=== Your instructions ===
Quote the data verbatim from the line containing "You are a computer-use" through the final line of the data, inclusive, and omit the pictures.
- - - - - - -
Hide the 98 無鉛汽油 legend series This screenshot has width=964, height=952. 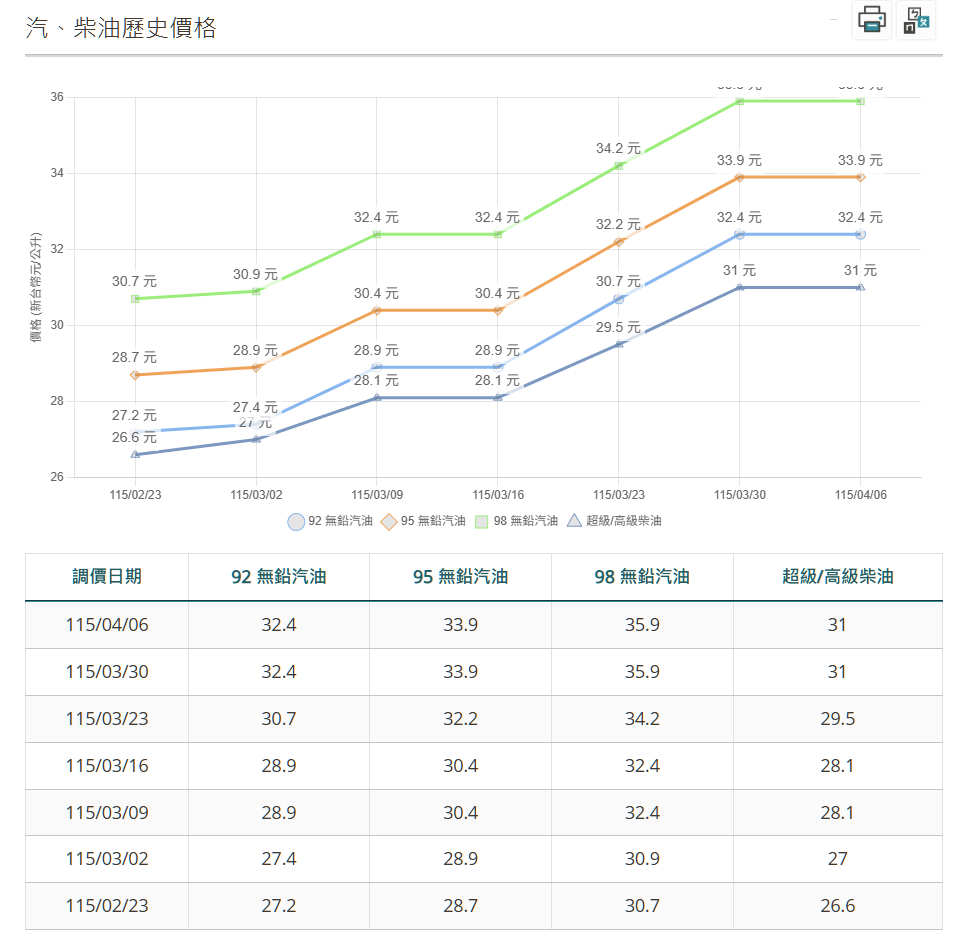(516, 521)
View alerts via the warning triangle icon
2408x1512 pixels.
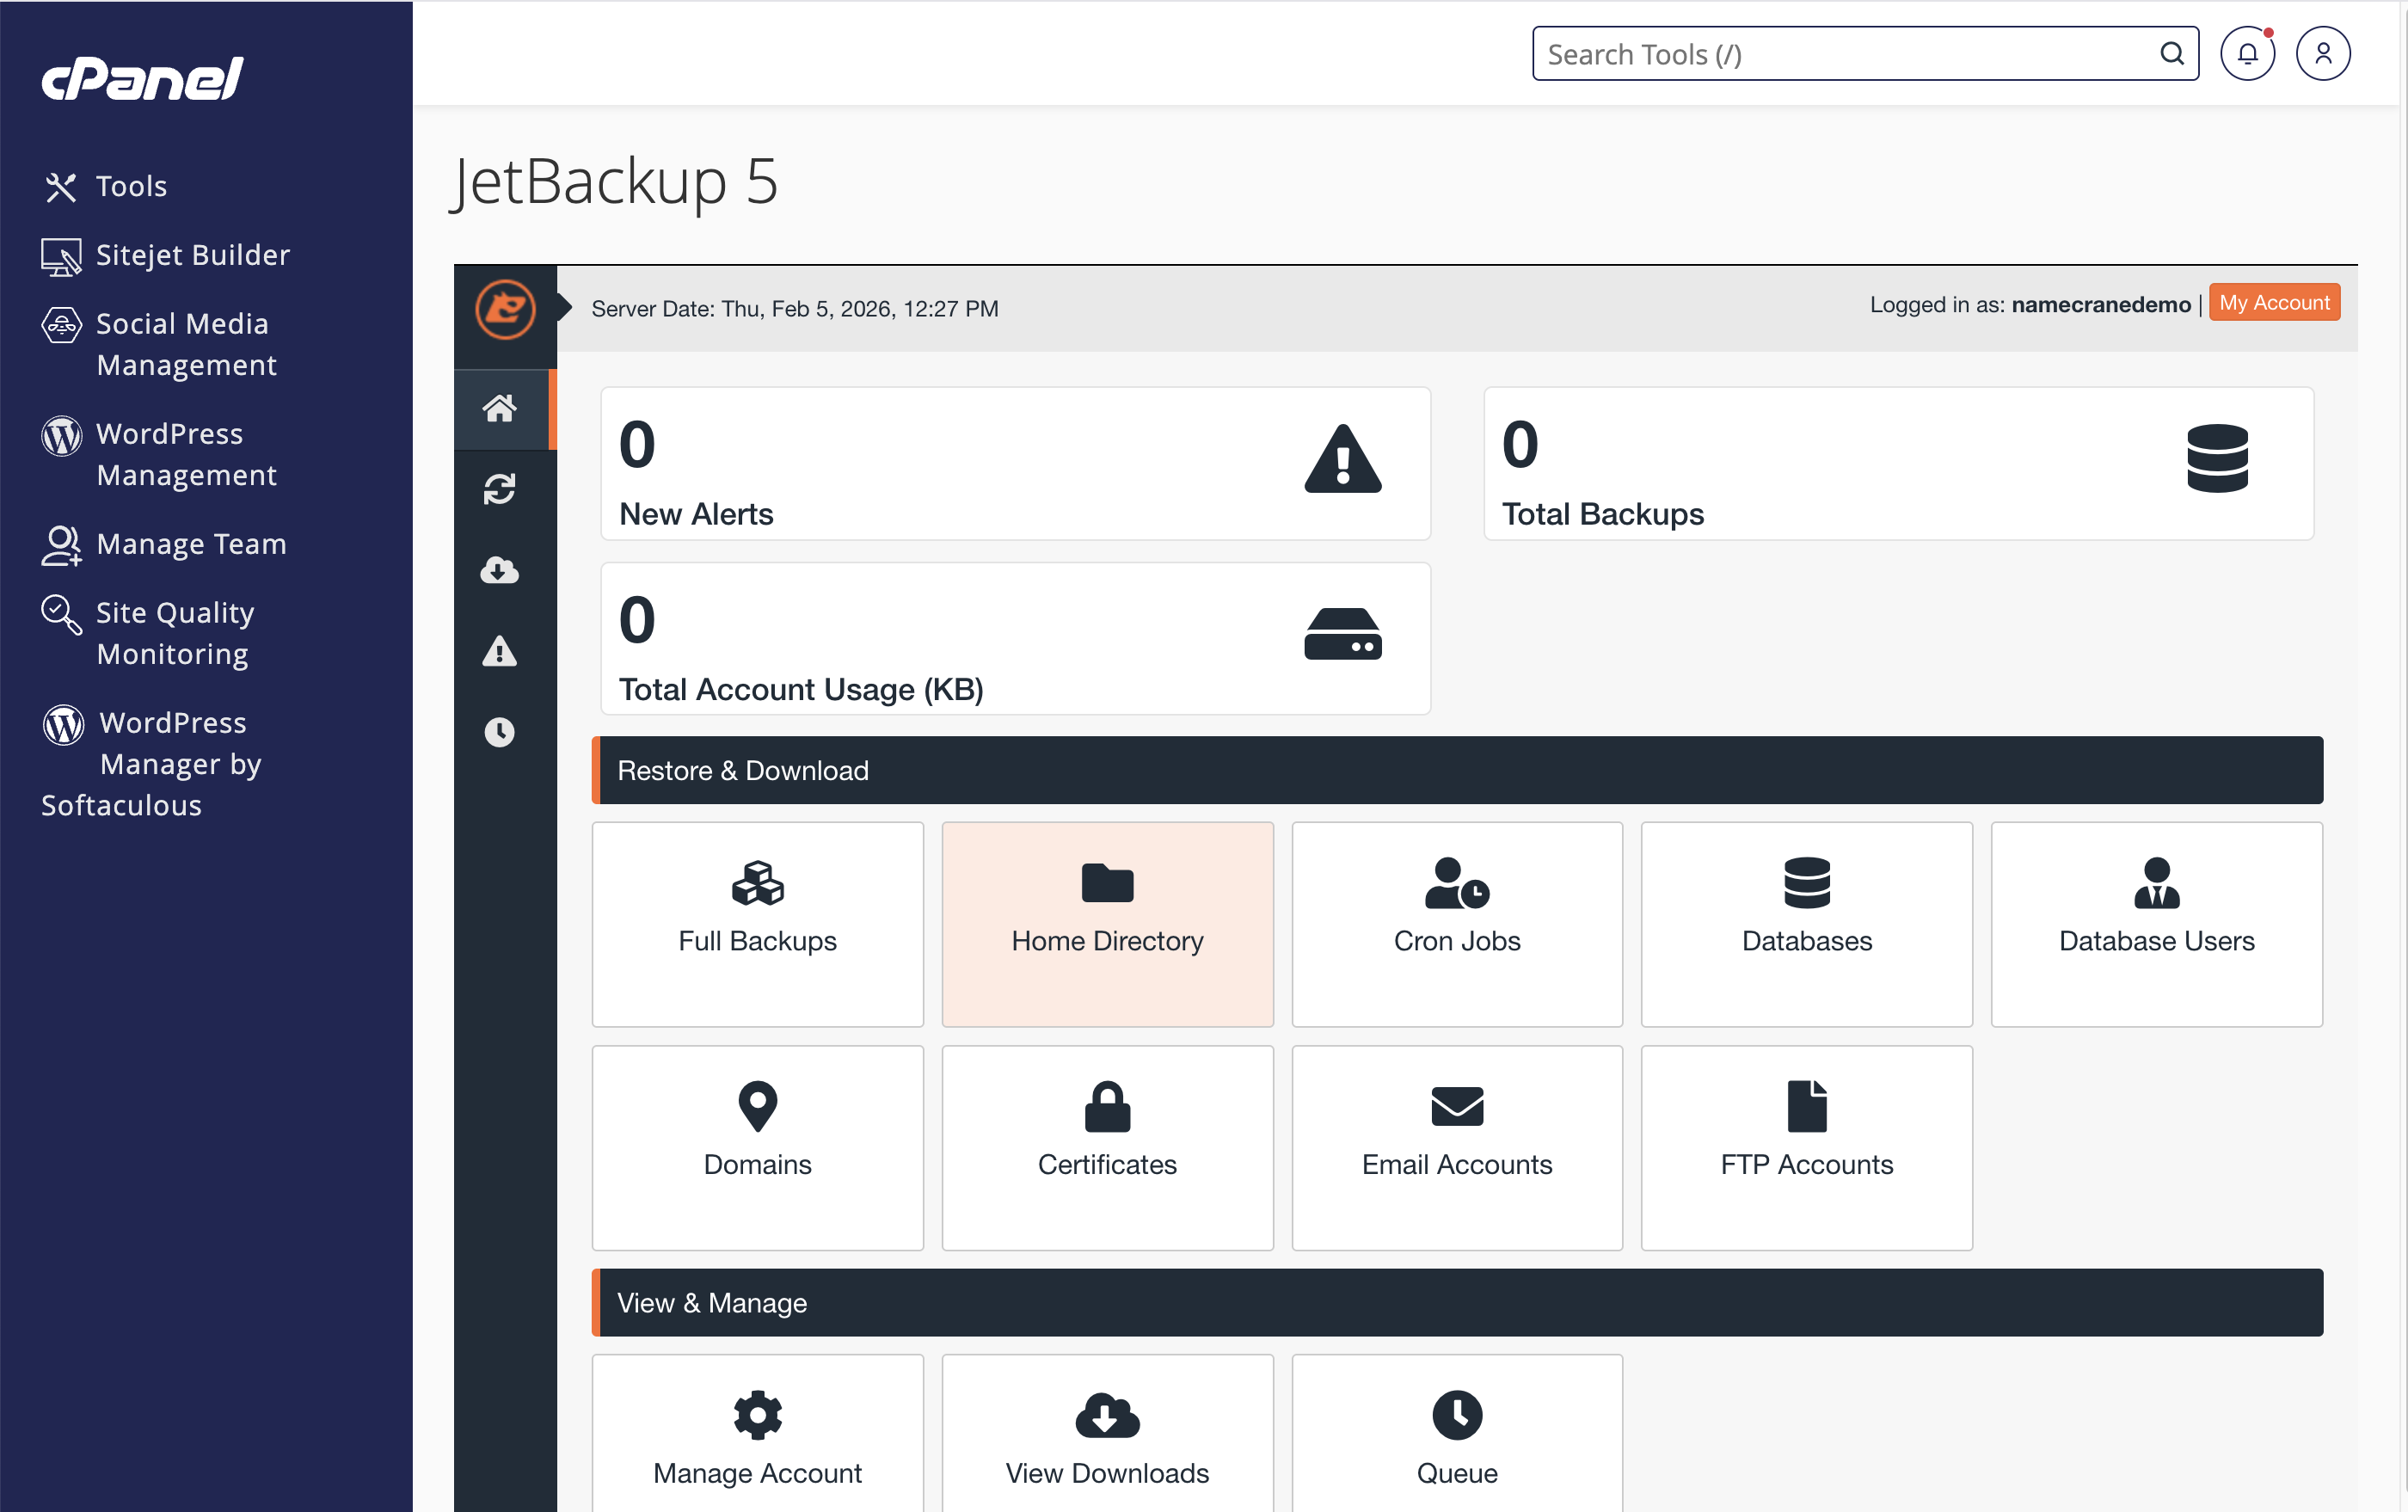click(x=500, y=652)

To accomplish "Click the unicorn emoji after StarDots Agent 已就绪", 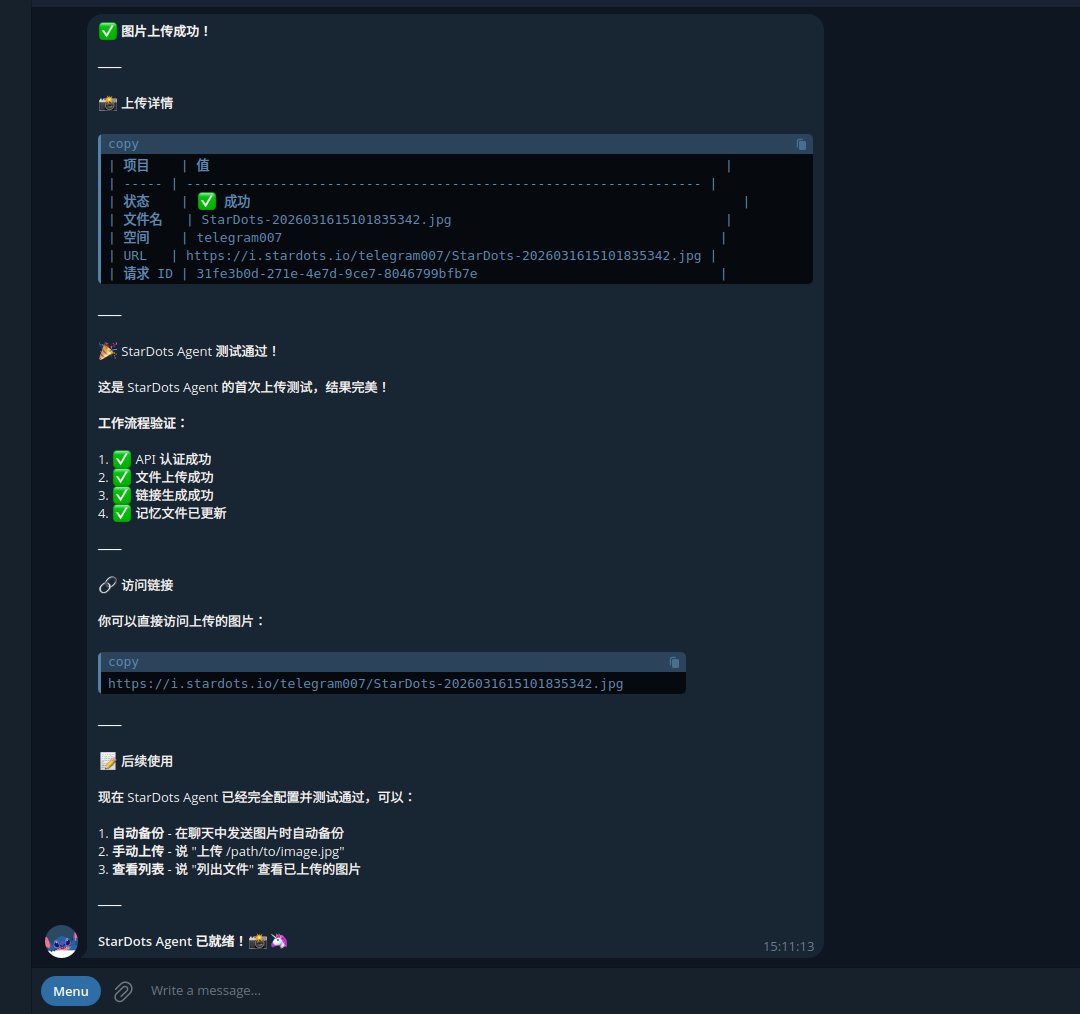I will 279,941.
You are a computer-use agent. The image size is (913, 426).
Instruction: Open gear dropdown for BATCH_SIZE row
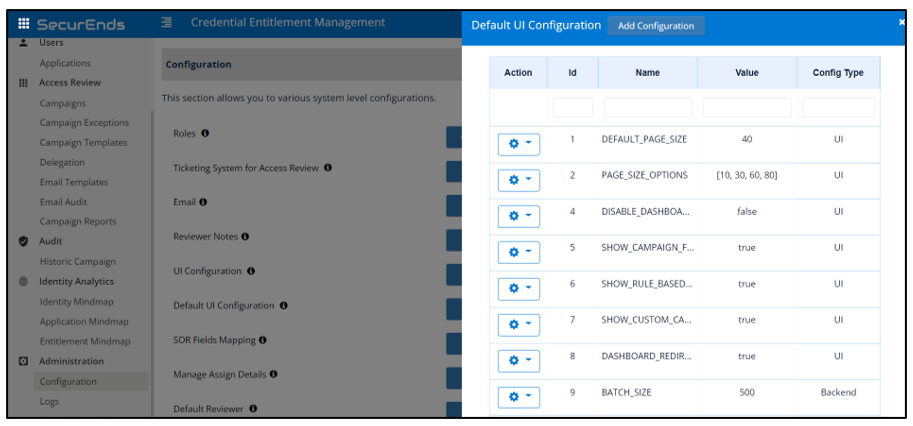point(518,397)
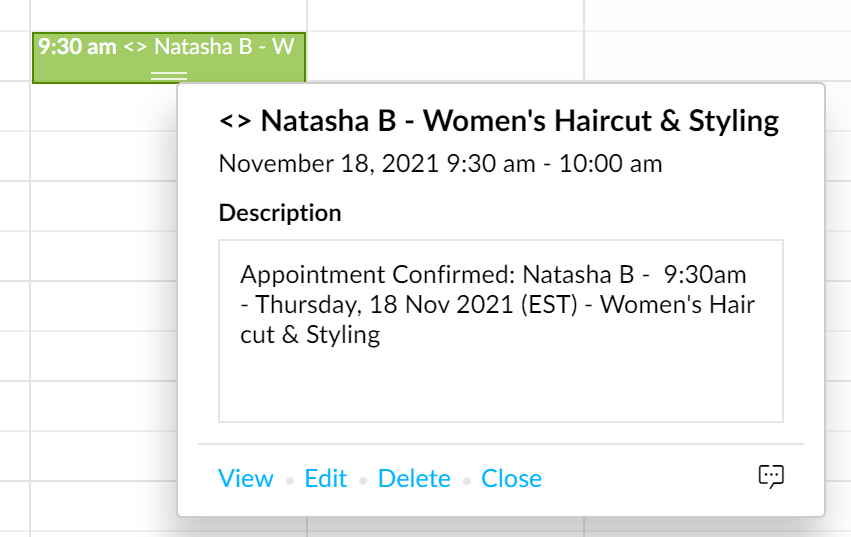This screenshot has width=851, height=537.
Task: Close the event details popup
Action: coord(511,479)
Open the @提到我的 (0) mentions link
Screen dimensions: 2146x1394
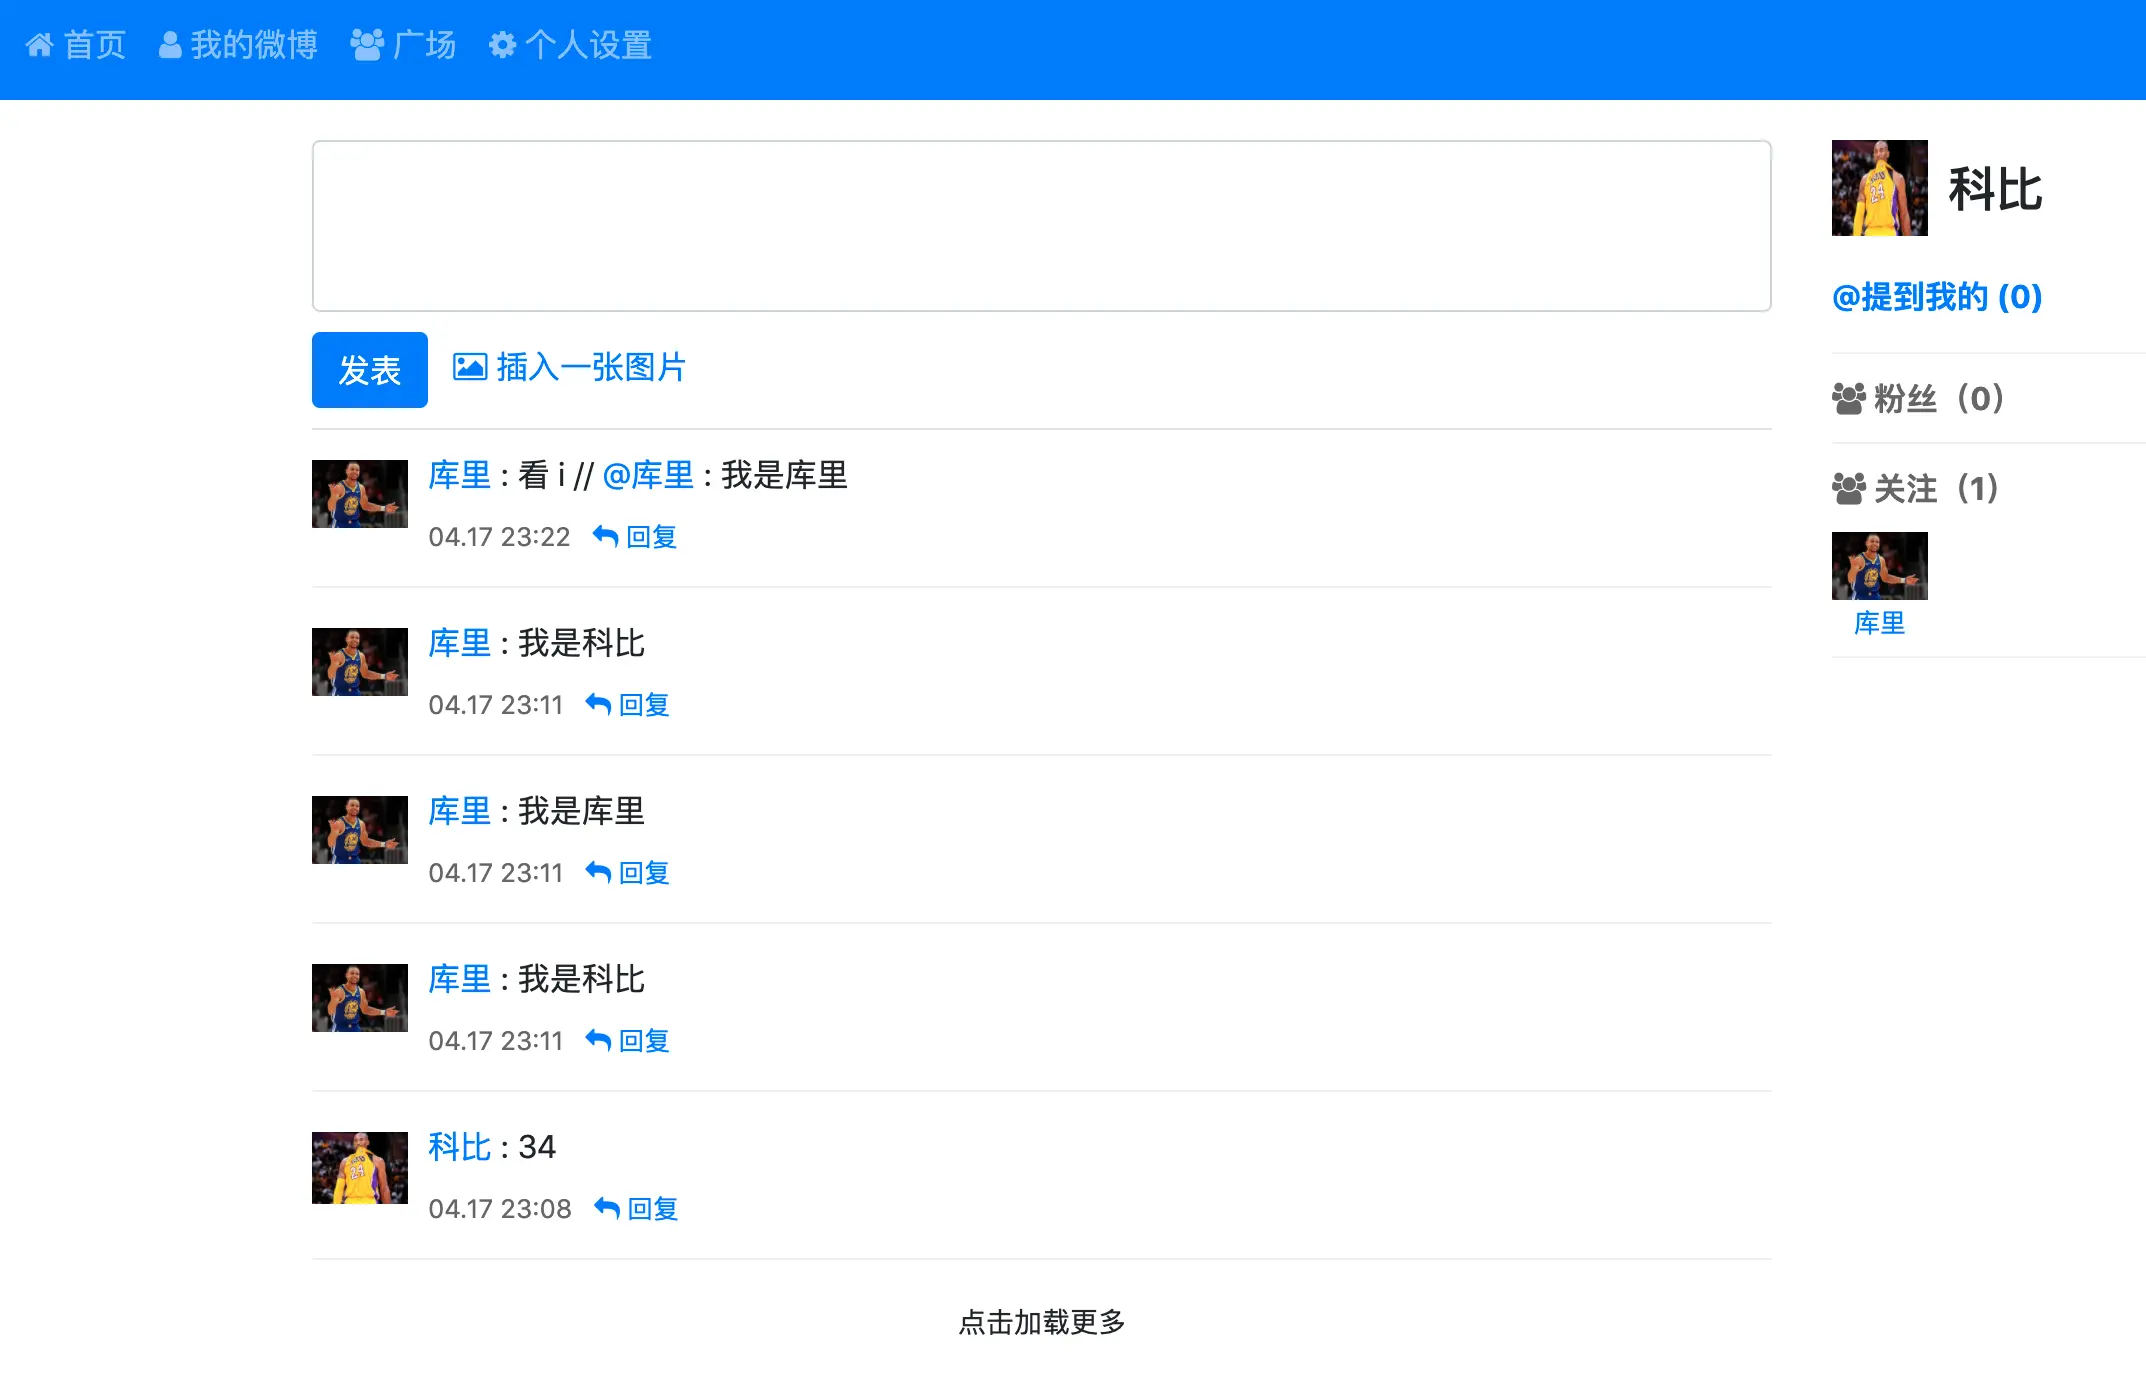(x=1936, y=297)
- - - - - - -
=== Exercise result ===
You are a computer-use agent. The image size is (913, 426).
Instruction: Open gear dropdown for BATCH_SIZE row
point(518,397)
This screenshot has width=851, height=537.
Task: Close the event details popup
Action: coord(511,479)
Open the @提到我的 (0) mentions link
Screen dimensions: 2146x1394
(x=1936, y=297)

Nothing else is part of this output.